With wheat leading the charge, grain and soy markets extended their mid-October advance yesterday and appear to be working on the same this morning. While possibly a bit out of character for this time of year, being harvest and all, do keep in mind that the gains are not exactly awe-inspiring, with the exception of wheat. We should not lose sight of the fact that the overall advance we have witnessed in the ag commodity world is now quite long in the tooth, and slowly, we are also losing the excitement of the narrative that pushed prices higher. This is not to say that there will not be more surprises lurking ahead as we page forward, but no doubt some have already begun to lose interest and have moved on to other books.
There were obviously enough showers around last week to slow harvest activity a smidge (where were they in June/July). Regardless, corn moved ahead 11% and stood at 52% complete, 11% ahead of average as of the weekend. With clear skies across much of the production region for the next week, progress should be significant. Bean harvest also moved forward by 11%, reaching 60% complete as of Sunday. This is 5% ahead of the 5-year average. Cotton harvest moved up to 28% complete, versus the 34% average and winter wheat is now 70% planted, with 44% emerging.
Brazilian farmers have forged ahead as fast as they can, with an estimated 22% of the bean crop now planted. This compares to just 8% a year ago and 16% on average. In fact, this is the second-fastest pace set for as long as AgRural has kept records. Just as important, unlike a year ago, this crop is being planted into good moisture as rains have continued to come, with more promised. Much has been made of the possible (dry) implications of La Nina on that region again this year, but never lose sight of the fact that correlations are not guarantees in weather or anything else for that matter.
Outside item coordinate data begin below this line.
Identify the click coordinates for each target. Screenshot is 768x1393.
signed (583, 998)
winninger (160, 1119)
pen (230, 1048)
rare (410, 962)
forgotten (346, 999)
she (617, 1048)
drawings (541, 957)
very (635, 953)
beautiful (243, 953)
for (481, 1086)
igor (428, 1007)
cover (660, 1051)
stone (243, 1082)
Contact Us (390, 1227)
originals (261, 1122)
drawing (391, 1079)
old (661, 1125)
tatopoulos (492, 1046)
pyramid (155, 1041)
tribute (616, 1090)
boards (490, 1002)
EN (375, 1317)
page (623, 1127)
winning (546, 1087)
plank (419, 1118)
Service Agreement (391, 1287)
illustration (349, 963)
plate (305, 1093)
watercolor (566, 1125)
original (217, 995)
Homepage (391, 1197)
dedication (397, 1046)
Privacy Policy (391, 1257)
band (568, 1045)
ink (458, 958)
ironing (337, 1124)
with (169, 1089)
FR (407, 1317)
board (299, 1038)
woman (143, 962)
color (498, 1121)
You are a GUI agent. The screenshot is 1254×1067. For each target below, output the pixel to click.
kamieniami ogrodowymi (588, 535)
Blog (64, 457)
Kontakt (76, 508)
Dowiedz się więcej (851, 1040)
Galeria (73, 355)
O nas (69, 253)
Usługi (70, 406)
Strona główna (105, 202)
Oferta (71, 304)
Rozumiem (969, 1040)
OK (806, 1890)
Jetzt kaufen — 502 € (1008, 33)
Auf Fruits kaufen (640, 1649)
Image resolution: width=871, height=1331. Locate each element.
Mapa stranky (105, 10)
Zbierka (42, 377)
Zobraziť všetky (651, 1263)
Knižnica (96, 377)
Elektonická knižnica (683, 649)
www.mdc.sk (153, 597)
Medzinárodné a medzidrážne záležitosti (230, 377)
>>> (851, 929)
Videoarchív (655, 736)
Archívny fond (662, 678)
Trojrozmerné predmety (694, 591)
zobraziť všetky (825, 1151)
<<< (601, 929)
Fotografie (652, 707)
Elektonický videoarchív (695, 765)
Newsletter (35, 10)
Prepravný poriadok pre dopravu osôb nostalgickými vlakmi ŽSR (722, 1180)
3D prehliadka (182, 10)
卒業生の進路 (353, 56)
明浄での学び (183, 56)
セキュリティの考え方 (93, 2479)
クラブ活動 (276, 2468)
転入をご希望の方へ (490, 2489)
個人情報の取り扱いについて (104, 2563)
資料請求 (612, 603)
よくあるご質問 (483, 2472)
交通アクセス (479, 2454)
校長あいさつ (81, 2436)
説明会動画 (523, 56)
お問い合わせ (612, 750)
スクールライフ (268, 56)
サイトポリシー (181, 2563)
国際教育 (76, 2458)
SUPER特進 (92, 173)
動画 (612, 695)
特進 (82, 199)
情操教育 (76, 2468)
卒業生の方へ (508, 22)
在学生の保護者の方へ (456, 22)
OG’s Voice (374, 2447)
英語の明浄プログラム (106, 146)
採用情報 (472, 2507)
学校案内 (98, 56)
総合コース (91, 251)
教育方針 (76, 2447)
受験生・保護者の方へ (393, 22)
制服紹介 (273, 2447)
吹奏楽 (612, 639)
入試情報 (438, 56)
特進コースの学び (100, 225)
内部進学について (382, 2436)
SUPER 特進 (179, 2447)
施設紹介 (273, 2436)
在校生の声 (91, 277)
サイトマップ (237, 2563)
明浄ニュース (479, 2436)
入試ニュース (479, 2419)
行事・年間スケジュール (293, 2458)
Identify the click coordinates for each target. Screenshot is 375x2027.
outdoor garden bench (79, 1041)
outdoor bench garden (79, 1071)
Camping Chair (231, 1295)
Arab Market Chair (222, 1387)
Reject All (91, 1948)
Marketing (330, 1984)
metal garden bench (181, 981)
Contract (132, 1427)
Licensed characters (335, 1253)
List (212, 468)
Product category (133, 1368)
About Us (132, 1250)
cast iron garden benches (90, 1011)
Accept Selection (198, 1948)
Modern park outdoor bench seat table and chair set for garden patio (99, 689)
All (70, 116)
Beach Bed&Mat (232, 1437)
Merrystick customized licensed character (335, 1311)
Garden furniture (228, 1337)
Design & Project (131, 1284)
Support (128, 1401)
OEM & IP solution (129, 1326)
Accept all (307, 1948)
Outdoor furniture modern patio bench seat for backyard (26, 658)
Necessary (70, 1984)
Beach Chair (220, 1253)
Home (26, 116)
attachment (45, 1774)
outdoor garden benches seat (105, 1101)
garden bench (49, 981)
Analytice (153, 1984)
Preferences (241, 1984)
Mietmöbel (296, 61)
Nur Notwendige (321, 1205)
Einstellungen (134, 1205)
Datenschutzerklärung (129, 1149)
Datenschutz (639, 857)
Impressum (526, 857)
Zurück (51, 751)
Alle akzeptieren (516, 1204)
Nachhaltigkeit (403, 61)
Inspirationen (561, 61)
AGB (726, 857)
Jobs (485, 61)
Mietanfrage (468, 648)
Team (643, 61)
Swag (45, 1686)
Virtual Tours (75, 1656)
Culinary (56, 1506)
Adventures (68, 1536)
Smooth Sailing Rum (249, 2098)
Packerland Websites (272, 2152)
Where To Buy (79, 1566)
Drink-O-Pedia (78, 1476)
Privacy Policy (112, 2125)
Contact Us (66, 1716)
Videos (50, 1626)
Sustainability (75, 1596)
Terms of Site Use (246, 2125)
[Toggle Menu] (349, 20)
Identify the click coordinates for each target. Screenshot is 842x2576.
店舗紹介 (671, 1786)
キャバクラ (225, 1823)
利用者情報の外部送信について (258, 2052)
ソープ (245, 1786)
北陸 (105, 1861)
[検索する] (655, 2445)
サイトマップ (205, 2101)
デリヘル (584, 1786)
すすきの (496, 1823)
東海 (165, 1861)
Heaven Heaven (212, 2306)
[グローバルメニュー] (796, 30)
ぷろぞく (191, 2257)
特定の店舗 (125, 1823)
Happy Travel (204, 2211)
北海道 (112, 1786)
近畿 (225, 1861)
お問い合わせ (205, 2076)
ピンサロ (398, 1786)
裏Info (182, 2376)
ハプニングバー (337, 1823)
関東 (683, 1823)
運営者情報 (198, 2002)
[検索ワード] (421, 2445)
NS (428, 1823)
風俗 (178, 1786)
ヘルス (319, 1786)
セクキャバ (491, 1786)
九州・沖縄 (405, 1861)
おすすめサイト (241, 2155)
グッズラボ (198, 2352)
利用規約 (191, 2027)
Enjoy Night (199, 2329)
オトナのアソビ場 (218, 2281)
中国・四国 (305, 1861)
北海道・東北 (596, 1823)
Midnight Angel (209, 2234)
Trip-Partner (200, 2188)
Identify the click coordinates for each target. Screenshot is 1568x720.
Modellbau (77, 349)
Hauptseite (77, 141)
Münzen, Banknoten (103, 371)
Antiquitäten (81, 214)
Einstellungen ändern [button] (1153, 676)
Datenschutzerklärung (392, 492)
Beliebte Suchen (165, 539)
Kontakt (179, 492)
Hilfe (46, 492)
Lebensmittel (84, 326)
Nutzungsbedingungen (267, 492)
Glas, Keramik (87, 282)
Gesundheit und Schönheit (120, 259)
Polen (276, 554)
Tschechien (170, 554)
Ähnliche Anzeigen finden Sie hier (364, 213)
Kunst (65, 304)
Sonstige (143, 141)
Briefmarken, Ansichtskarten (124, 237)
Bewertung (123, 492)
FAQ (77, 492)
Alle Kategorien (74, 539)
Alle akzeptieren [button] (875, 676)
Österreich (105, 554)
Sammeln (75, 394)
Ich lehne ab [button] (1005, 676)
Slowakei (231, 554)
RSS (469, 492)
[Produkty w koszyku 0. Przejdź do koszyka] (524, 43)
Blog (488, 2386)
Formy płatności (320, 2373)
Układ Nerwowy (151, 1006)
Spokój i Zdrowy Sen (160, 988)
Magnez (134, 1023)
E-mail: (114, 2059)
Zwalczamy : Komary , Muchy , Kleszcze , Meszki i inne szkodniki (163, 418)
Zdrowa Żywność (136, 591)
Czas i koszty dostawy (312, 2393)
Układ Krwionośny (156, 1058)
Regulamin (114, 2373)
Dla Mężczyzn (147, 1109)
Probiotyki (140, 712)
First crop corn planting is now estimated to be 45% complete. Weather conditions in Argentina do remain dry, but that has not stopped planting progress. Beans are still at least a week away from commencing, but corn has moved to 23.2% complete. This is virtually the same pace as a year ago but is 6% behind average.
Could it be that the bloom, or is that boom, is now finally fading from the U.S. real estate flower, as well. After recording the slowest prices increases this year in September, we find that both housing starts and building permits went backward during the month. Housing starts were down 1.6% versus an expected .3% decline, and building permits dropped 7.7% compared with the anticipated 2.2% decline.
While they may not be building the next home, consumers are still actively spending money. The Redbook Weekly Retails Sales for the first two weeks of October we 15.1% above the same period a year ago. Granted, using 2020 as a benchmark may still be distorted, but there is no question that the American consumer is flush with cash and are not afraid to use it.
In the macros this morning, we find energies flat to lower, metals higher, financial instruments under decent pressure, equities higher, and the U.S. dollar under solid pressure.